Two watches are set at 4:00 A.M. One watch is 2 min fast each hour. The second watch is 1 min late each hour. The faster watch will be one hour ahead of the slower watch at ____ A.M the next morning. I have no clue how to do this problem so please give me some hints. Thanks!
5 Am
After the first hour the two watches will be three minutes apart and three minutes more. 60/3 which is after 20 hr, and since it is an hour and 3 apart you would have to do 9pm + 8 hr= 5Am
Thank you so much!
Your welcome!!
To solve this problem, we need to understand the rate at which each watch gains or loses time.
The first watch gains 2 minutes each hour, which means it gains 2 minutes every 60 minutes.
The second watch, on the other hand, loses 1 minute each hour, which means it loses 1 minute every 60 minutes.
Now, let's think about how long it will take for the faster watch to be one hour ahead of the slower watch.

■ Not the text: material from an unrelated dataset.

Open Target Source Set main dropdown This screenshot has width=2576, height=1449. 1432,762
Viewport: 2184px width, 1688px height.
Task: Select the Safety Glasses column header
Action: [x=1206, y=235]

Since the first watch gains 2 minutes every 60 minutes, and we want it to gain 60 minutes (1 hour), we can set up a proportion:
2 minutes / 60 minutes = x minutes / 1 hour
Cross-multiplying, we get:
2 minutes * 1 hour = 60 minutes * x minutes
2 hours = 60x
Now, we can solve for x:
x = 2 hours / 60 = 1/30 of an hour
So, the faster watch gains 1 hour on the slower watch in 1/30 of an hour.
To determine the time at which this happens, we need to add this time to the initial time of 4:00 A.M.
4:00 A.M + 1/30 hour = 4:02 A.M
Therefore, the faster watch will be one hour ahead of the slower watch at 4:02 A.M the next morning.